[Start of Attachment]
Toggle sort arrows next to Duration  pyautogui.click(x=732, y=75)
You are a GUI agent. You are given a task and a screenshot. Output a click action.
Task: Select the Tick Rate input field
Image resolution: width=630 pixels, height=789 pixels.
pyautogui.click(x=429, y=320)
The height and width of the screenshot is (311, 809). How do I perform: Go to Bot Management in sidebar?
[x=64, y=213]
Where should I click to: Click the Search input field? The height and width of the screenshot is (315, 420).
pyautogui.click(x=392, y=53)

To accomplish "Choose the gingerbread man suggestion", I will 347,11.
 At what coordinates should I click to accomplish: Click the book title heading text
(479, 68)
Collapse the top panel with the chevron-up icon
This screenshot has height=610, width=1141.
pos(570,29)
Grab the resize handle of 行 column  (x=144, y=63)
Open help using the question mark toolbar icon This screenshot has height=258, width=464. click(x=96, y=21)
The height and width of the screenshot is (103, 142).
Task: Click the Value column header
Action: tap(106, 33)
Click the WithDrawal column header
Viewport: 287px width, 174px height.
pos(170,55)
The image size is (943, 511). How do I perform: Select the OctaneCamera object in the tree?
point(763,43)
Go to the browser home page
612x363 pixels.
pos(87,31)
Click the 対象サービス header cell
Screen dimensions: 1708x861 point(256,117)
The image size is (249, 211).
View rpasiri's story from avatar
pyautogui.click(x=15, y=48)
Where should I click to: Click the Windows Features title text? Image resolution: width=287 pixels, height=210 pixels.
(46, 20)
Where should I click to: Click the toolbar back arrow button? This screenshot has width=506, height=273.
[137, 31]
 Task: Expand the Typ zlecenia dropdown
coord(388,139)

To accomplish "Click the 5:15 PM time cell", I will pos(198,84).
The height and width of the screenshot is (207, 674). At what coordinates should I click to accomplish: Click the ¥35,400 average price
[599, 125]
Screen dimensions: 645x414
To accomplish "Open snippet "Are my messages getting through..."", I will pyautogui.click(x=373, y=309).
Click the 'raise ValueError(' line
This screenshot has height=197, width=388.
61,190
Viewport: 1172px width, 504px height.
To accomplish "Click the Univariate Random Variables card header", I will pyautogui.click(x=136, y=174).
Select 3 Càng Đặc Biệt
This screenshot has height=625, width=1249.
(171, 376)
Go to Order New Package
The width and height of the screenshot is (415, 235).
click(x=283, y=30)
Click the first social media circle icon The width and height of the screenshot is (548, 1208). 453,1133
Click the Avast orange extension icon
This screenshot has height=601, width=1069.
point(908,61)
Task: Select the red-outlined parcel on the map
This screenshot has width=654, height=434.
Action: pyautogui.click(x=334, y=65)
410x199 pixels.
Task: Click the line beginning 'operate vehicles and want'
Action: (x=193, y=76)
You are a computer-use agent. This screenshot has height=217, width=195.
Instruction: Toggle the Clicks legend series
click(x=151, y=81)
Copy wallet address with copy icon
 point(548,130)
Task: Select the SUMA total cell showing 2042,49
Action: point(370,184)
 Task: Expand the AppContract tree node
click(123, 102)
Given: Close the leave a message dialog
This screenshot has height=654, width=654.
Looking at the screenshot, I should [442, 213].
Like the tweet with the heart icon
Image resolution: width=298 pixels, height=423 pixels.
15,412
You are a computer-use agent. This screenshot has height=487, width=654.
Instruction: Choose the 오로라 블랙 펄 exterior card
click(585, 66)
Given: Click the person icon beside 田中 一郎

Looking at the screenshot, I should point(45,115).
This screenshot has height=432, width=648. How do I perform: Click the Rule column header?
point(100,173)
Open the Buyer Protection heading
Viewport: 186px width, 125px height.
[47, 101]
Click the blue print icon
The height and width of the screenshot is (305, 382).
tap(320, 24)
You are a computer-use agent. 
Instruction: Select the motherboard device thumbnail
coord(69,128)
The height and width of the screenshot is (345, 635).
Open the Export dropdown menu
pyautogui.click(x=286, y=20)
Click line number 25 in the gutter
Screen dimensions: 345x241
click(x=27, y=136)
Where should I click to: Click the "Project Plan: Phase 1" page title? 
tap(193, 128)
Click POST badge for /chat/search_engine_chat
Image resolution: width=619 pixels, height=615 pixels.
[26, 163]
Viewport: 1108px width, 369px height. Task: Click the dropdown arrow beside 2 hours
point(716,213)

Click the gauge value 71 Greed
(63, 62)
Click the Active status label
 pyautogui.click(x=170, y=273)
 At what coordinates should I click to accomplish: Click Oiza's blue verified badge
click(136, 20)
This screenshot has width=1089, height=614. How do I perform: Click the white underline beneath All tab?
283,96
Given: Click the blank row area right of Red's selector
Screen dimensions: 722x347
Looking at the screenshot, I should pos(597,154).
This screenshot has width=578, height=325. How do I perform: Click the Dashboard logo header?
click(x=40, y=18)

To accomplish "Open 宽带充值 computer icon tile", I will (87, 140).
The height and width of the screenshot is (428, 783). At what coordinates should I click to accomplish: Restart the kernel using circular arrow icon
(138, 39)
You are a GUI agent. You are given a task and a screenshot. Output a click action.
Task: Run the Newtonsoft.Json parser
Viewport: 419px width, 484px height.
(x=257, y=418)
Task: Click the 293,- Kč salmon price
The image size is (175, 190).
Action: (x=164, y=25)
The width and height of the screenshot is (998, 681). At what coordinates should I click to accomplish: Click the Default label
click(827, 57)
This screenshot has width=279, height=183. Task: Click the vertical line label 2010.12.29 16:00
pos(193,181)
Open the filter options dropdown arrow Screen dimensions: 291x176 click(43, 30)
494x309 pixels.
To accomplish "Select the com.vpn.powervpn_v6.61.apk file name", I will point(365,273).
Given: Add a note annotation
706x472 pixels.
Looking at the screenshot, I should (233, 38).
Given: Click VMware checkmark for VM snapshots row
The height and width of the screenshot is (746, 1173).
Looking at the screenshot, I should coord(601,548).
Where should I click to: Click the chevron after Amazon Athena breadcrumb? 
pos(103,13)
[End of Attachment]
EXERCISE DESCRIPTION → Take the first line of the material above as the start and the line that contains "Screen dimensions: 645x414" as the end. Output only that span, every line exactly as it stands.

RESULT FOR THIS TASK →
Toggle sort arrows next to Duration  pyautogui.click(x=732, y=75)
You are a GUI agent. You are given a task and a screenshot. Output a click action.
Task: Select the Tick Rate input field
Image resolution: width=630 pixels, height=789 pixels.
pyautogui.click(x=429, y=320)
The height and width of the screenshot is (311, 809). How do I perform: Go to Bot Management in sidebar?
[x=64, y=213]
Where should I click to: Click the Search input field? The height and width of the screenshot is (315, 420).
pyautogui.click(x=392, y=53)

To accomplish "Choose the gingerbread man suggestion", I will 347,11.
 At what coordinates should I click to accomplish: Click the book title heading text
(479, 68)
Collapse the top panel with the chevron-up icon
This screenshot has height=610, width=1141.
pos(570,29)
Grab the resize handle of 行 column  (x=144, y=63)
Open help using the question mark toolbar icon This screenshot has height=258, width=464. click(x=96, y=21)
The height and width of the screenshot is (103, 142).
Task: Click the Value column header
Action: tap(106, 33)
Click the WithDrawal column header
Viewport: 287px width, 174px height.
pos(170,55)
The image size is (943, 511). How do I perform: Select the OctaneCamera object in the tree?
point(763,43)
Go to the browser home page
612x363 pixels.
pos(87,31)
Click the 対象サービス header cell
Screen dimensions: 1708x861 point(256,117)
The image size is (249, 211).
View rpasiri's story from avatar
pyautogui.click(x=15, y=48)
Where should I click to: Click the Windows Features title text? Image resolution: width=287 pixels, height=210 pixels.
(46, 20)
Where should I click to: Click the toolbar back arrow button? This screenshot has width=506, height=273.
[137, 31]
 Task: Expand the Typ zlecenia dropdown
coord(388,139)

To accomplish "Click the 5:15 PM time cell", I will pos(198,84).
The height and width of the screenshot is (207, 674). At what coordinates should I click to accomplish: Click the ¥35,400 average price
[599, 125]
Screen dimensions: 645x414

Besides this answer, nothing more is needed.